[Exercise aim] Every entry should be transcribed word for word, so that nothing is missing.

----- Data listing -----

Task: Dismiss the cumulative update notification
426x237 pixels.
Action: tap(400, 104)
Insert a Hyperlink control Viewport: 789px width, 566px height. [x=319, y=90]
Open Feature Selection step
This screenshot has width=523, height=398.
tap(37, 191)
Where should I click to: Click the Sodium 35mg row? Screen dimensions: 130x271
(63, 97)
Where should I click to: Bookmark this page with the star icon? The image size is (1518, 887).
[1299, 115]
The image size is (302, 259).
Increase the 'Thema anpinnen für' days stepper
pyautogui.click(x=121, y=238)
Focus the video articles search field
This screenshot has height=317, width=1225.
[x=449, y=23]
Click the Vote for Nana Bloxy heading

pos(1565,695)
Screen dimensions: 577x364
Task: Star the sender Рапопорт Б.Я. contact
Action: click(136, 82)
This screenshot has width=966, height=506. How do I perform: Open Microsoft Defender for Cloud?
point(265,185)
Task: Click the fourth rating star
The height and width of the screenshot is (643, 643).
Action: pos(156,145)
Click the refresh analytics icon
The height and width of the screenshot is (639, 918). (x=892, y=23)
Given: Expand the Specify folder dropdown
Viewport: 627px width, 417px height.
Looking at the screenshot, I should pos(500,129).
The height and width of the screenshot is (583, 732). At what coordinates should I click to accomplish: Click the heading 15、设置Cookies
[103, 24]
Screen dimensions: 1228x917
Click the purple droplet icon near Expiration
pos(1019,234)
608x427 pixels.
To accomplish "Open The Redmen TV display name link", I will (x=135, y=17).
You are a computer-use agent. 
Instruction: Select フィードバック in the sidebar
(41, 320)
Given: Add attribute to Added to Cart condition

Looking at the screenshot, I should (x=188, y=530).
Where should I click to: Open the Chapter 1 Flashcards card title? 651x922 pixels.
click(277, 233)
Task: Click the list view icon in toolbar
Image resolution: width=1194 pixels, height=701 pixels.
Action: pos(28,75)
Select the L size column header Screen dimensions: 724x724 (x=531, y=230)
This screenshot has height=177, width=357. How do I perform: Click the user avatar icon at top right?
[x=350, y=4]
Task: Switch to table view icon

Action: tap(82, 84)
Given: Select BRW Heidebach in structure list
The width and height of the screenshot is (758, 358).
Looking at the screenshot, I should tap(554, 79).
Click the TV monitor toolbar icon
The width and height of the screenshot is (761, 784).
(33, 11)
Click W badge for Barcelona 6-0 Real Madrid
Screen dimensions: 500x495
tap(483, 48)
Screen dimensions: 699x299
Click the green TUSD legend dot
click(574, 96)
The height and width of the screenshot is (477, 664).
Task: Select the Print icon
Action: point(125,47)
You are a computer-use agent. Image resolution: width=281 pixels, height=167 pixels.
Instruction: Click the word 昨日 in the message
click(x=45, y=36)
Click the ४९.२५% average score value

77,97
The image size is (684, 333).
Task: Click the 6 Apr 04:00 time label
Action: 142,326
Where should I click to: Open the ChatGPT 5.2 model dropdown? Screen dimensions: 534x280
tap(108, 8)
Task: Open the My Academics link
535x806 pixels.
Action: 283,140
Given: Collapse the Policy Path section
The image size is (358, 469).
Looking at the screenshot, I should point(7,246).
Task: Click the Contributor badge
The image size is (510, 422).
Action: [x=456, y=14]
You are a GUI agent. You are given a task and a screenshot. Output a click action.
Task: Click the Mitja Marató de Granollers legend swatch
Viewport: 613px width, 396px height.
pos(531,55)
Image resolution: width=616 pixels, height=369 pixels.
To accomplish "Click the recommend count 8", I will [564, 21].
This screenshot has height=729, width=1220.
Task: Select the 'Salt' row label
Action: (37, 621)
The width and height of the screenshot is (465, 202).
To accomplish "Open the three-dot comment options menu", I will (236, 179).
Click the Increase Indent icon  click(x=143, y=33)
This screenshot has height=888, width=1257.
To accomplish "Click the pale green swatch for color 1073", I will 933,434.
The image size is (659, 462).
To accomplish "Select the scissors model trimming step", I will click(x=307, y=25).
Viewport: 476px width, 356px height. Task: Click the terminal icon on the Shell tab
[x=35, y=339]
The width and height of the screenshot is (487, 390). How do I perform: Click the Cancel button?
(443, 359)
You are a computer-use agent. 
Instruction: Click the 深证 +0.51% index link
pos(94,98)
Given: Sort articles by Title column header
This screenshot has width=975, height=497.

-----

[Reply]
Task: Dismiss the cumulative update notification
426x237 pixels.
Action: tap(400, 104)
Insert a Hyperlink control Viewport: 789px width, 566px height. [x=319, y=90]
Open Feature Selection step
This screenshot has width=523, height=398.
tap(37, 191)
Where should I click to: Click the Sodium 35mg row? Screen dimensions: 130x271
(63, 97)
Where should I click to: Bookmark this page with the star icon? The image size is (1518, 887).
[1299, 115]
The image size is (302, 259).
Increase the 'Thema anpinnen für' days stepper
pyautogui.click(x=121, y=238)
Focus the video articles search field
This screenshot has height=317, width=1225.
[x=449, y=23]
Click the Vote for Nana Bloxy heading

pos(1565,695)
Screen dimensions: 577x364
Task: Star the sender Рапопорт Б.Я. contact
Action: click(136, 82)
This screenshot has width=966, height=506. How do I perform: Open Microsoft Defender for Cloud?
point(265,185)
Task: Click the fourth rating star
The height and width of the screenshot is (643, 643).
Action: pos(156,145)
Click the refresh analytics icon
The height and width of the screenshot is (639, 918). (x=892, y=23)
Given: Expand the Specify folder dropdown
Viewport: 627px width, 417px height.
Looking at the screenshot, I should pos(500,129).
The height and width of the screenshot is (583, 732). At what coordinates should I click to accomplish: Click the heading 15、设置Cookies
[103, 24]
Screen dimensions: 1228x917
Click the purple droplet icon near Expiration
pos(1019,234)
608x427 pixels.
To accomplish "Open The Redmen TV display name link", I will (x=135, y=17).
You are a computer-use agent. 
Instruction: Select フィードバック in the sidebar
(41, 320)
Given: Add attribute to Added to Cart condition

Looking at the screenshot, I should (x=188, y=530).
Where should I click to: Open the Chapter 1 Flashcards card title? 651x922 pixels.
click(277, 233)
Task: Click the list view icon in toolbar
Image resolution: width=1194 pixels, height=701 pixels.
Action: pos(28,75)
Select the L size column header Screen dimensions: 724x724 (x=531, y=230)
This screenshot has height=177, width=357. How do I perform: Click the user avatar icon at top right?
[x=350, y=4]
Task: Switch to table view icon

Action: tap(82, 84)
Given: Select BRW Heidebach in structure list
The width and height of the screenshot is (758, 358).
Looking at the screenshot, I should tap(554, 79).
Click the TV monitor toolbar icon
The width and height of the screenshot is (761, 784).
(33, 11)
Click W badge for Barcelona 6-0 Real Madrid
Screen dimensions: 500x495
tap(483, 48)
Screen dimensions: 699x299
Click the green TUSD legend dot
click(574, 96)
The height and width of the screenshot is (477, 664).
Task: Select the Print icon
Action: point(125,47)
You are a computer-use agent. Image resolution: width=281 pixels, height=167 pixels.
Instruction: Click the word 昨日 in the message
click(x=45, y=36)
Click the ४९.२५% average score value

77,97
The image size is (684, 333).
Task: Click the 6 Apr 04:00 time label
Action: 142,326
Where should I click to: Open the ChatGPT 5.2 model dropdown? Screen dimensions: 534x280
tap(108, 8)
Task: Open the My Academics link
535x806 pixels.
Action: 283,140
Given: Collapse the Policy Path section
The image size is (358, 469).
Looking at the screenshot, I should point(7,246).
Task: Click the Contributor badge
The image size is (510, 422).
Action: [x=456, y=14]
You are a GUI agent. You are given a task and a screenshot. Output a click action.
Task: Click the Mitja Marató de Granollers legend swatch
Viewport: 613px width, 396px height.
pos(531,55)
Image resolution: width=616 pixels, height=369 pixels.
To accomplish "Click the recommend count 8", I will [564, 21].
This screenshot has height=729, width=1220.
Task: Select the 'Salt' row label
Action: (37, 621)
The width and height of the screenshot is (465, 202).
To accomplish "Open the three-dot comment options menu", I will (236, 179).
Click the Increase Indent icon  click(x=143, y=33)
This screenshot has height=888, width=1257.
To accomplish "Click the pale green swatch for color 1073", I will 933,434.
The image size is (659, 462).
To accomplish "Select the scissors model trimming step", I will click(x=307, y=25).
Viewport: 476px width, 356px height. Task: Click the terminal icon on the Shell tab
[x=35, y=339]
The width and height of the screenshot is (487, 390). How do I perform: Click the Cancel button?
(443, 359)
You are a computer-use agent. 
Instruction: Click the 深证 +0.51% index link
pos(94,98)
Given: Sort articles by Title column header
This screenshot has width=975, height=497.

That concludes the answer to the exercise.